Deepwater Chondrichthyan Bycatch of the Eastern King Prawn Fishery in the Southern Great Barrier Reef
Published online on 24. May 2016
Deepwater Chondrichthyan Bycatch of the Eastern King Prawn Fishery
in the Southern Great Barrier Reef, Australia
Cassandra L. Rigby, William T. White, Colin A. Simpfendorfer
The deepwater chondrichthyan fauna of the Great Barrier Reef is poorly known and life history information is required to enable their effective management as they are inherently vulnerable to exploitation. The chondrichthyan bycatch from the deepwater eastern king prawn fishery at the Swain Reefs in the southern Great Barrier Reef was examined to determine the species present and provide information on their life histories. In all, 1533 individuals were collected from 11 deepwater chondrichthyan species, with the Argus skate Dipturus polyommata, piked spurdog Squalus megalops and pale spotted catshark Asymbolus pallidus the most commonly caught.

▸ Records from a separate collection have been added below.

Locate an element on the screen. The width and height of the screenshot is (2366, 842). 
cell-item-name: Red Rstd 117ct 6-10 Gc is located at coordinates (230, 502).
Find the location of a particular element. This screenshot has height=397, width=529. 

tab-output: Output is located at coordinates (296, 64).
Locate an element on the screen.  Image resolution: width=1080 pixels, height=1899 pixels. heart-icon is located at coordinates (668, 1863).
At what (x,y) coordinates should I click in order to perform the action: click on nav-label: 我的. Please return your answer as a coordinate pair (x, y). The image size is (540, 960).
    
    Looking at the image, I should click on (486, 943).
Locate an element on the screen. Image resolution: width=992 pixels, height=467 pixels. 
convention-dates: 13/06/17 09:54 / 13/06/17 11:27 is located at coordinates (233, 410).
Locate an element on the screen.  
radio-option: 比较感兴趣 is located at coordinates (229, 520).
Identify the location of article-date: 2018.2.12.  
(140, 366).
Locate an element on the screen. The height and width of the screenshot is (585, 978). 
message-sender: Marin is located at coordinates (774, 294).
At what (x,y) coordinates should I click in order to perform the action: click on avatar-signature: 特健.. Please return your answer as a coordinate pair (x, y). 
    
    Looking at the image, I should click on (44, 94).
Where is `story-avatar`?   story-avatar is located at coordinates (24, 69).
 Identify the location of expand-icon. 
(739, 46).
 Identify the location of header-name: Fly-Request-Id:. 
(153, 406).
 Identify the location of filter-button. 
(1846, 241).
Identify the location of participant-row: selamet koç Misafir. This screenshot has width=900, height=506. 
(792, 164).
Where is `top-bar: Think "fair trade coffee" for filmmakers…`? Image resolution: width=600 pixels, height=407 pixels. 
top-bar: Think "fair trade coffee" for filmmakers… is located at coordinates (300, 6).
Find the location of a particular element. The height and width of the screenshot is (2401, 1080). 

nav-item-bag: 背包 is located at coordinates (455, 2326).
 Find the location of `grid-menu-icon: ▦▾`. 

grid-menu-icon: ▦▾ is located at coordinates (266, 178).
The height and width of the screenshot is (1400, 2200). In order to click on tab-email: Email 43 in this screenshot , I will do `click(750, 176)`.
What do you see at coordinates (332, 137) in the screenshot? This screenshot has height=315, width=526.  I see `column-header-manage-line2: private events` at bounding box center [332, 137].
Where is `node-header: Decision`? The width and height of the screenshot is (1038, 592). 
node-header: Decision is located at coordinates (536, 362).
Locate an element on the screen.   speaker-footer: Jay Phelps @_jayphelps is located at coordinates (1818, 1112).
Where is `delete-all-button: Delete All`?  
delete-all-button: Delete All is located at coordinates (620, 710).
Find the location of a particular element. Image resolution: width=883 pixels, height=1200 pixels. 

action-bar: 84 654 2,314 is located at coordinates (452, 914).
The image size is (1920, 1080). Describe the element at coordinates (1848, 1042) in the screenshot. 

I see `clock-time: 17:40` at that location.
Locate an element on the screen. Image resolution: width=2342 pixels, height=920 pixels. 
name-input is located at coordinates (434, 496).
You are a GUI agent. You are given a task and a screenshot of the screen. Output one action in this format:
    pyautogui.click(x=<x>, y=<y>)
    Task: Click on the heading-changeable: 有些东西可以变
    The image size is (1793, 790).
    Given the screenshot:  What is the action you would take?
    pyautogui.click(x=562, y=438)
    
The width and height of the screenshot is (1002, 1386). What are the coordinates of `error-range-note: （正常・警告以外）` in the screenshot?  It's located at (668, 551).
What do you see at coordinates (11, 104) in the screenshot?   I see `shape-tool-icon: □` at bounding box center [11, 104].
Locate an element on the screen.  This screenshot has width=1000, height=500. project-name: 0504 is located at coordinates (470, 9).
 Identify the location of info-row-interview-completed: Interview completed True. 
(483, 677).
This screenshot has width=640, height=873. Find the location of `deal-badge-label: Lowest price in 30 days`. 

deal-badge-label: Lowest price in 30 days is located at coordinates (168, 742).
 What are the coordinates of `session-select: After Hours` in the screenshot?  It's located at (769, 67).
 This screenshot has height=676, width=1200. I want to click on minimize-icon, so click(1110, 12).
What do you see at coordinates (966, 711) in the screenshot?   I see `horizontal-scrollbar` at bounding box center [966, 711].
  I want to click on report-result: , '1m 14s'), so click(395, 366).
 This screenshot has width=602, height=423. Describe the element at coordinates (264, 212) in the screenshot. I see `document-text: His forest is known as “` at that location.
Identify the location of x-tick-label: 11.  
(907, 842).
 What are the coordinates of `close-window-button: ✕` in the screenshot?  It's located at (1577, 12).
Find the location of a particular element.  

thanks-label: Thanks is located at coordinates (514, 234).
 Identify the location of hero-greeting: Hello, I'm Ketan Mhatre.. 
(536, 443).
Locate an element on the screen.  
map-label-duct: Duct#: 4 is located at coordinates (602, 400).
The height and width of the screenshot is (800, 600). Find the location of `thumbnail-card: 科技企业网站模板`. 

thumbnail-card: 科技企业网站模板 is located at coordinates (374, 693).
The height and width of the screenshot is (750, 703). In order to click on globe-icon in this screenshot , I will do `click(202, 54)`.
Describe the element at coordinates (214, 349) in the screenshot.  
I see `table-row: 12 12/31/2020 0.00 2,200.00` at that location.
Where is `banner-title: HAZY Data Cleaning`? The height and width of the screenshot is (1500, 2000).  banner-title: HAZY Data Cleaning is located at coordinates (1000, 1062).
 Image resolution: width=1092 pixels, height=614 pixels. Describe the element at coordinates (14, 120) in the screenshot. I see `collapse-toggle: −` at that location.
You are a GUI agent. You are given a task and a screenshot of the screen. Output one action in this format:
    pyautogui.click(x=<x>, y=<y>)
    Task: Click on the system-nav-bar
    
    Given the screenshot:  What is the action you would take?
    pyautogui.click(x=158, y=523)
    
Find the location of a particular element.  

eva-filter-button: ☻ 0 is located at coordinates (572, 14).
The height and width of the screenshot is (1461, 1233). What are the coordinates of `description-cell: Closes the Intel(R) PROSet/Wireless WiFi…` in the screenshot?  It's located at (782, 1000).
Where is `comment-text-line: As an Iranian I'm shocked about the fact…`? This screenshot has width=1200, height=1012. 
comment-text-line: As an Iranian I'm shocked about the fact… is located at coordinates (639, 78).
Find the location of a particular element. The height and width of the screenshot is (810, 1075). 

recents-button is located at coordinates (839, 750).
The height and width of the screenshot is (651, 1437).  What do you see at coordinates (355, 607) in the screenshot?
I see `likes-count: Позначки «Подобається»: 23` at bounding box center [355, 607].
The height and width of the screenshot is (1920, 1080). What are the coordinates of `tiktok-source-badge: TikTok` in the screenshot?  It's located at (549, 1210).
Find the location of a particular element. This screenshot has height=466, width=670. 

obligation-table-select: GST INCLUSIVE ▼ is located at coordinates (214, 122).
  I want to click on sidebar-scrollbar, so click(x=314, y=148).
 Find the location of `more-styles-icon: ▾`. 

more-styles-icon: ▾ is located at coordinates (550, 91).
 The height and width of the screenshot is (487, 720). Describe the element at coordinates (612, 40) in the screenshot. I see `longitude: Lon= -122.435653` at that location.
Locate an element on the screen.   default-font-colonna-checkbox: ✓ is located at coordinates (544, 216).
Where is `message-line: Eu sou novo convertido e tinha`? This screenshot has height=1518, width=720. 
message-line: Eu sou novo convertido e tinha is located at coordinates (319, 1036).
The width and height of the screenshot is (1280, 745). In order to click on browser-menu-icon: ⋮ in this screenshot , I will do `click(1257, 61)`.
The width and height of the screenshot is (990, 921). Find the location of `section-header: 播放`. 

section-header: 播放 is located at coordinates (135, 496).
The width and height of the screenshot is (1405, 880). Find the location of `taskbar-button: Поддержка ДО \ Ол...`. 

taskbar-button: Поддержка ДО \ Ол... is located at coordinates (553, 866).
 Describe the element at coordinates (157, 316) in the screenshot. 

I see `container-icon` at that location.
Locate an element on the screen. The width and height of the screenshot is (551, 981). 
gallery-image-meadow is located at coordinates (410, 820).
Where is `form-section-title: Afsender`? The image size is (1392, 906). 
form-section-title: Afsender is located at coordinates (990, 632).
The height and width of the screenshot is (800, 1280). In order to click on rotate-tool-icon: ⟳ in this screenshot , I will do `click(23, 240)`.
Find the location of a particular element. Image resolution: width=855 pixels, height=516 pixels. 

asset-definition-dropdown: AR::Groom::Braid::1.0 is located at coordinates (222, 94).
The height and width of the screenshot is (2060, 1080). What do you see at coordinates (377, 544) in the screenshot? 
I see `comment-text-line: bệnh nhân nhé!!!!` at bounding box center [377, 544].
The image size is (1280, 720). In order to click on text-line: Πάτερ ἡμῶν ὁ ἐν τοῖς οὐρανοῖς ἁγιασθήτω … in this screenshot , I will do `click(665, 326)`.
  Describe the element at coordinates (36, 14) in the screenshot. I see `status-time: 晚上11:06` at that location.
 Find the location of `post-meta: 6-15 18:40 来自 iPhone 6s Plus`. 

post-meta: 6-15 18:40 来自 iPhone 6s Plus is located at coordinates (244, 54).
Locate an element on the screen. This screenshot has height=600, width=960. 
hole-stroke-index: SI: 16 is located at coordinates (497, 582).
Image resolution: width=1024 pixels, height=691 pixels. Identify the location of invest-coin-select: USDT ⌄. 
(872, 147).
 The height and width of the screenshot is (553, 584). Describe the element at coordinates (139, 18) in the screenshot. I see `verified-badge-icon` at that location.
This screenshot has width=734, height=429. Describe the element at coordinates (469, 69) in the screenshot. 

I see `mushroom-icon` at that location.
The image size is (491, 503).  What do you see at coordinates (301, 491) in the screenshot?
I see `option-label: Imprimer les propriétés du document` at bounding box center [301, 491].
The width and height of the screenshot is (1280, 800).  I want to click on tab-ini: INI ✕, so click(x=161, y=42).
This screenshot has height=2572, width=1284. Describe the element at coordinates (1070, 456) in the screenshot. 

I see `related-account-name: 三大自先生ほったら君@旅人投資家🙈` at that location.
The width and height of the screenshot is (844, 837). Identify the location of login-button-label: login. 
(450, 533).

All but one species is endemic to Australia with five species restricted to waters offshore from Queensland. The extent of life history information available for each species varied but the life history traits across all species were characteristic of deep water chondrichthyans with relatively large length at maturity, small litters and low ovarian fecundity; all indicative of low biological productivity. However, variability among these traits and spatial and bathymetric distributions of the species suggests differing degrees of resilience to fishing pressure. To ensure the sustainability of these bycatch species, monitoring of their catches in the deepwater eastern king prawn fishery is recommended.